One of the key things that Heather has become more aware of is that our “first response (in situations) is human, the second response is divine”.

“And the people really move away from their humanity to a degree to understand that the Divine is in charge. It’s just wonderful.

“It’s from my experience as well. I am quite rabid at times in my thoughts, and I often think ‘the first response is human, the second response is divine’ when you think who you must be or who you should be.

“I’ve learnt that from being here and experiencing the goodness of people without them even being aware. They don’t know their goodness.”

Heather has come to know many priests and religious during her time at the book store.

“It’s amazing what you pick up with just watching and observing or not even deliberately watching – you pick up things,” she said.

“It becomes an awareness where they move towards in their spirituality, how they react and their manner. It all speaks of their journey.

“It’s been a wonderful thing.

“It deepens your prayer life in the sense that when you know who you’re praying for, too, and the importance of it.
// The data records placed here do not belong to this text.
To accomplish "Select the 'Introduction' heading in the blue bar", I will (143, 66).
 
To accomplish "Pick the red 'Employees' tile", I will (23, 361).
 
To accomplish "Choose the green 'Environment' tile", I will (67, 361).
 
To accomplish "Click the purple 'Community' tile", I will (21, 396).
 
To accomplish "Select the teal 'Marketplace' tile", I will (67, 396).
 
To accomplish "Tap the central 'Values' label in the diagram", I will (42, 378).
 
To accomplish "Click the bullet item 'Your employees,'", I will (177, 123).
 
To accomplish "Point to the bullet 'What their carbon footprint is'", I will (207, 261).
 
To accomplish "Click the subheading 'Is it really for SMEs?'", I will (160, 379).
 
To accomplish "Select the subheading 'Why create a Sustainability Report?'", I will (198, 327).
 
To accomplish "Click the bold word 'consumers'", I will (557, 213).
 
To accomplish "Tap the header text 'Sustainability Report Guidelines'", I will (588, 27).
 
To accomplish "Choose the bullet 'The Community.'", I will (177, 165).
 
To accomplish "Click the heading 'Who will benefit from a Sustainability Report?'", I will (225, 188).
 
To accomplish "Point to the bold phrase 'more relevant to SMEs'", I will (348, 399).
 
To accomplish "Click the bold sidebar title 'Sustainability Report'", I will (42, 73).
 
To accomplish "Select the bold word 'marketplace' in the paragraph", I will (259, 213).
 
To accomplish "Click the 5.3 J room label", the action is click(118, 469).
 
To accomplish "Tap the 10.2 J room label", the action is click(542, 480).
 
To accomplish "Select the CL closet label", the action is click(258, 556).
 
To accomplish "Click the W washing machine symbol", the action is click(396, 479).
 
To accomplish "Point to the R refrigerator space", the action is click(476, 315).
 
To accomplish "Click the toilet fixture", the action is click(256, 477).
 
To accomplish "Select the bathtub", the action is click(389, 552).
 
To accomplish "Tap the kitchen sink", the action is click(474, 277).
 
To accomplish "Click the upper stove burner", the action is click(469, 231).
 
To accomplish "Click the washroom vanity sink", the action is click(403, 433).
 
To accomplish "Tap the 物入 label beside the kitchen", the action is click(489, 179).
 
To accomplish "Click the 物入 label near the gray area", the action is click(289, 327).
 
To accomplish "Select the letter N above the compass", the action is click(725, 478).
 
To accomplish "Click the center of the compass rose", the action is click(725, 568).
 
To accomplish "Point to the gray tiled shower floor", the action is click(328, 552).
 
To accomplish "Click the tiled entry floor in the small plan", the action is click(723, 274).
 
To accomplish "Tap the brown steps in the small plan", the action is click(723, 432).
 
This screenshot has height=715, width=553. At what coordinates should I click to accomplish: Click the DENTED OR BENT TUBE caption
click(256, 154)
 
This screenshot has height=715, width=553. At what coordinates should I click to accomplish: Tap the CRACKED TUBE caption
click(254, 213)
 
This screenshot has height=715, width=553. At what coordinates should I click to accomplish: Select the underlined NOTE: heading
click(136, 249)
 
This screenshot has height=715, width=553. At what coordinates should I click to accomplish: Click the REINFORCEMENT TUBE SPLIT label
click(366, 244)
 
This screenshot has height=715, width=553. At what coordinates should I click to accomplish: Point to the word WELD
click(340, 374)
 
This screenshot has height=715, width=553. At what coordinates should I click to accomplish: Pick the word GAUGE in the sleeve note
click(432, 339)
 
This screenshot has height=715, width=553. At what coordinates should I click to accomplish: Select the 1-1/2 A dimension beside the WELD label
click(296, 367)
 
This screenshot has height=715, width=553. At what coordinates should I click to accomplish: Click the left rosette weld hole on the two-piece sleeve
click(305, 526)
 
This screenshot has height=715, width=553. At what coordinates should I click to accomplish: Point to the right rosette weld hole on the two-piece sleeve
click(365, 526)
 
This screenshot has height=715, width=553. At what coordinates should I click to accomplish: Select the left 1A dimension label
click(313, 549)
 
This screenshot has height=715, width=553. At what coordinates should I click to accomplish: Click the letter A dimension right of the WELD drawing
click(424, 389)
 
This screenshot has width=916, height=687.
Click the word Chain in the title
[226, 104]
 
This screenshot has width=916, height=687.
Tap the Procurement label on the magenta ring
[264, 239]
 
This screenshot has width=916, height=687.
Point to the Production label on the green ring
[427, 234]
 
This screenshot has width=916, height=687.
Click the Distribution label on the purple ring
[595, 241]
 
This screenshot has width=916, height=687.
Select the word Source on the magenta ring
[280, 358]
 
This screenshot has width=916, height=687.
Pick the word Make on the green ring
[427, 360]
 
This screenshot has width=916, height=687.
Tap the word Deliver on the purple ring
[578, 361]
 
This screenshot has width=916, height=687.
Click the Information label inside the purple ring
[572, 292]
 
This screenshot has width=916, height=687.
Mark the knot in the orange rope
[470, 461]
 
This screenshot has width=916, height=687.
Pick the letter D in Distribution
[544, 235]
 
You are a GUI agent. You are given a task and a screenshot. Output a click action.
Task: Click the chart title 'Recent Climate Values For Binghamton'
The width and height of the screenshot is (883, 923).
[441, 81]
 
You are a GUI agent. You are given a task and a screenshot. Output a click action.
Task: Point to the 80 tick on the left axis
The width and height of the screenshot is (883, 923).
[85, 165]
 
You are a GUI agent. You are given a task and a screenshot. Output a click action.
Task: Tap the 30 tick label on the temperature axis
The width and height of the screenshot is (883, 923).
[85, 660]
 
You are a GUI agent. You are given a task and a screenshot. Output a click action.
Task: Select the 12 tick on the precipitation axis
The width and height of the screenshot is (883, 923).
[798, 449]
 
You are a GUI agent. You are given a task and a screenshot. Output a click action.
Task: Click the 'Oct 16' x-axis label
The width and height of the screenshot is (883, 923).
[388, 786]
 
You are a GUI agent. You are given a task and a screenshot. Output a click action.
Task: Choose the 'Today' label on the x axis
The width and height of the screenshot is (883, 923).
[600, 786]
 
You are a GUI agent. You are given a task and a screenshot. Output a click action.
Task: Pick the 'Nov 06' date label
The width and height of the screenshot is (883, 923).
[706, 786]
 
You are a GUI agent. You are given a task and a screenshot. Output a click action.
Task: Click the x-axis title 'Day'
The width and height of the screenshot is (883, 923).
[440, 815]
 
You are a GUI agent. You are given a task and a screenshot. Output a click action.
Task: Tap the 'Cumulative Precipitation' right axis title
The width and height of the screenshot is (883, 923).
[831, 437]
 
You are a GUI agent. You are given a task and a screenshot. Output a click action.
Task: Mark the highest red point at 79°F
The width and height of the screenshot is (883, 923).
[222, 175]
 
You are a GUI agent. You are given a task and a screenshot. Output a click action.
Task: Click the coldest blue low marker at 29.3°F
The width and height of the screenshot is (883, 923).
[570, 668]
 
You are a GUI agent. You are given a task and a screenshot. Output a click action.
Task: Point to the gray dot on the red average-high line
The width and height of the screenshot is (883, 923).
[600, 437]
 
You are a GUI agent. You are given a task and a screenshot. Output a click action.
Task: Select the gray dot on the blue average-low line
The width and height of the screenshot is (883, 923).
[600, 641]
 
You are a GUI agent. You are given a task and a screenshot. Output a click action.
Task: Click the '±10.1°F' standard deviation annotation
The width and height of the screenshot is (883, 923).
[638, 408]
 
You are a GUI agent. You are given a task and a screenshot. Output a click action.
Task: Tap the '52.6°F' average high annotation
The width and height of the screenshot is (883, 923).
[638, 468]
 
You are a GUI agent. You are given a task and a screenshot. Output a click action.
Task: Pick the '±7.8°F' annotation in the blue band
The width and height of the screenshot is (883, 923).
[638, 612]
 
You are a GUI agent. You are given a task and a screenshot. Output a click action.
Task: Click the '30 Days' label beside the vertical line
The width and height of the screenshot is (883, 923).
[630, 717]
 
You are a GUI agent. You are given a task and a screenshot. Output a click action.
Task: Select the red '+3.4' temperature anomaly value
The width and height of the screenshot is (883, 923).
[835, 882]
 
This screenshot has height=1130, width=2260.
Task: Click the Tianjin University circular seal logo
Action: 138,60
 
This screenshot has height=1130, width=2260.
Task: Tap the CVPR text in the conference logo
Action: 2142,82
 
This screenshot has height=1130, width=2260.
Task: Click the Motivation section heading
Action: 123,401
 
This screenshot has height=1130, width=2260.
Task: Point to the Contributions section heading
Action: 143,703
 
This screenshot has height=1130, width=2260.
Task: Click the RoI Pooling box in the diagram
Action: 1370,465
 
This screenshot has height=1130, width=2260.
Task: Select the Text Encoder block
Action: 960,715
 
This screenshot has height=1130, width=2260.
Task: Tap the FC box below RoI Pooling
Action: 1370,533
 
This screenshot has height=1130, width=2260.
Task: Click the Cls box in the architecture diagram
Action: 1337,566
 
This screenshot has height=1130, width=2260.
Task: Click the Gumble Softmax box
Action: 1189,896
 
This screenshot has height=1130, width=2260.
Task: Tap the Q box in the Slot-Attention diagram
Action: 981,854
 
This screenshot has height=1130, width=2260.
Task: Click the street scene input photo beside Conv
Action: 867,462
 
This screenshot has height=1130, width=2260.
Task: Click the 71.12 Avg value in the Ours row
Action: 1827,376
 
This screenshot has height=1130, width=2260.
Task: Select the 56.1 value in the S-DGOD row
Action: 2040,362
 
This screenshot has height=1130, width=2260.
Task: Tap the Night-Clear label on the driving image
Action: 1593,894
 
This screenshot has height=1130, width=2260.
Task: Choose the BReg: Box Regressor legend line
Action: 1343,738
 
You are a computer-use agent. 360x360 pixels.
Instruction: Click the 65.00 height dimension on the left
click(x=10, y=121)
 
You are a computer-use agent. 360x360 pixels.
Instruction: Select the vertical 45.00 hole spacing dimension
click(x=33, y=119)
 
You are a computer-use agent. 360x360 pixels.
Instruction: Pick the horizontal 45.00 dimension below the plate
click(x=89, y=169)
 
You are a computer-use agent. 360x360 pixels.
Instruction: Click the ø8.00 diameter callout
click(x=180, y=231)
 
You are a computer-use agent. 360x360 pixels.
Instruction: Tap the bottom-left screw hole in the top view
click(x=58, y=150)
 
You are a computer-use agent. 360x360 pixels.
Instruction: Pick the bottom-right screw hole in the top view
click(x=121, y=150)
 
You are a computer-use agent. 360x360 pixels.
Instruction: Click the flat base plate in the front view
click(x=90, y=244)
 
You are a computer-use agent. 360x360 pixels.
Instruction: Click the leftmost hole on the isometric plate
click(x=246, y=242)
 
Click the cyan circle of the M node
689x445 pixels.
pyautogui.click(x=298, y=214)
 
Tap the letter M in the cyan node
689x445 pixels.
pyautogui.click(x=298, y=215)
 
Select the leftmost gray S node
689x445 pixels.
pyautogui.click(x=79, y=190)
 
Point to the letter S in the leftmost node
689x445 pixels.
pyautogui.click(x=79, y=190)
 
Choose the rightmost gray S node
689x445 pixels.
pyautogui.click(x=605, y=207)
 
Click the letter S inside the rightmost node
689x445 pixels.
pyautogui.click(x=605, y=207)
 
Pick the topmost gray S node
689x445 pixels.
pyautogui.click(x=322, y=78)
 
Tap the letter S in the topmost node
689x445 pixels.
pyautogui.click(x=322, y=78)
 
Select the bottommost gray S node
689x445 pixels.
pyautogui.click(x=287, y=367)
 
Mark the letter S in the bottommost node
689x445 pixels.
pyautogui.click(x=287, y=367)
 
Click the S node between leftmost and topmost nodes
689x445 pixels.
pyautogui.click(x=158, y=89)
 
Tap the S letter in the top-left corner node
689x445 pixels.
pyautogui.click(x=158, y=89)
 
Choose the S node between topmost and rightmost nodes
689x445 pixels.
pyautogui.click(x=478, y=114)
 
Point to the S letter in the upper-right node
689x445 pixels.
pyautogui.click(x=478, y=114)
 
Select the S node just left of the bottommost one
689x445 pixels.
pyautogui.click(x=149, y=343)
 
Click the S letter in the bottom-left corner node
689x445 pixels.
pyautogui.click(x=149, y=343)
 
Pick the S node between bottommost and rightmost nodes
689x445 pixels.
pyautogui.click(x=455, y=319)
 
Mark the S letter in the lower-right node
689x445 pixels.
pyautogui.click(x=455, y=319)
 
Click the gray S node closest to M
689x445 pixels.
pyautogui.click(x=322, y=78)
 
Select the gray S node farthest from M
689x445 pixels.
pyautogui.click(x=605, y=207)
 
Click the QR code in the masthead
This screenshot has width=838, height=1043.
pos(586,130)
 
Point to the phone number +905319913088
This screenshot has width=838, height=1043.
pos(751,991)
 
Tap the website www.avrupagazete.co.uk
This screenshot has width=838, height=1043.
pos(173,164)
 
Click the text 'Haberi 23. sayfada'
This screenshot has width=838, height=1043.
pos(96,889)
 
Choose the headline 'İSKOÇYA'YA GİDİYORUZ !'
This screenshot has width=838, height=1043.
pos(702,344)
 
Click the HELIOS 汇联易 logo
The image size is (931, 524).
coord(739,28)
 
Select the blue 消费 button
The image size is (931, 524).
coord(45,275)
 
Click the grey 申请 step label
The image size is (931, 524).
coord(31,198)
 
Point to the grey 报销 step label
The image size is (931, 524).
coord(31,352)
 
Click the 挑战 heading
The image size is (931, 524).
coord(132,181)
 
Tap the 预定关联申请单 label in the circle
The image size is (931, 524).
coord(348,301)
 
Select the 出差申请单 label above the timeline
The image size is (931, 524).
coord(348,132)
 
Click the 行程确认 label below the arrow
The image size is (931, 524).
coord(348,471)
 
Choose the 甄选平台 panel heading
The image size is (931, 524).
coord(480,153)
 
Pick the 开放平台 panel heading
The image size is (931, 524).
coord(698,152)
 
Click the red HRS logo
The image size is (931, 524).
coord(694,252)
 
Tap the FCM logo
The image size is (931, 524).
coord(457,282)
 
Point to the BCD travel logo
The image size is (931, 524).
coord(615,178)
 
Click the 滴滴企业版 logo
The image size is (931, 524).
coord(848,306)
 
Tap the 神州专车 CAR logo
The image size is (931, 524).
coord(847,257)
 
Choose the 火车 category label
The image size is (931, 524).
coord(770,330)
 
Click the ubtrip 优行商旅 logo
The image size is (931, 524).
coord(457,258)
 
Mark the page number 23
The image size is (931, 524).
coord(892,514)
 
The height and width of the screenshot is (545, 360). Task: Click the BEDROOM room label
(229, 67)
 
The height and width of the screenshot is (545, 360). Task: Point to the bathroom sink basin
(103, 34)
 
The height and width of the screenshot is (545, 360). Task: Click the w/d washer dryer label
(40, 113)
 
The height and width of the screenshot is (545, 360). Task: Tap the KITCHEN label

It gives heart and dimension to your prayer.

“More than anything, … I’ve always felt that we live our lives (but) we really don’t know just what it is that God calls us to do a lot of the time.

“And I just see the finger of God so much in things that have happened, I would never have chosen myself necessarily but the grace of God prevails.

“And you find yourself in a situation or that situation and the way things work out, and you look back and you think ‘Sweet Lord, to be given such a grace’…”

Heather’s years at St Paul’s have been “a marvellous insight into my own human nature and then the relational human nature of everyone – how we relate to one another”.

That has happened just as much in dealing with difficult customers.

“The first response can be very human but the second response …

“It’s amazing. If I rest a moment with someone who is being short, I find that that is the divine response – waiting and letting them find their ground. And it’s lovely. We’re both redeemed,” she said with a laugh.

Heather said she had been “very blessed”.

“It’s all part of this wonderful opportunity which I’ve been given by God to be here, somewhere where I’d have never thought of being,” she said.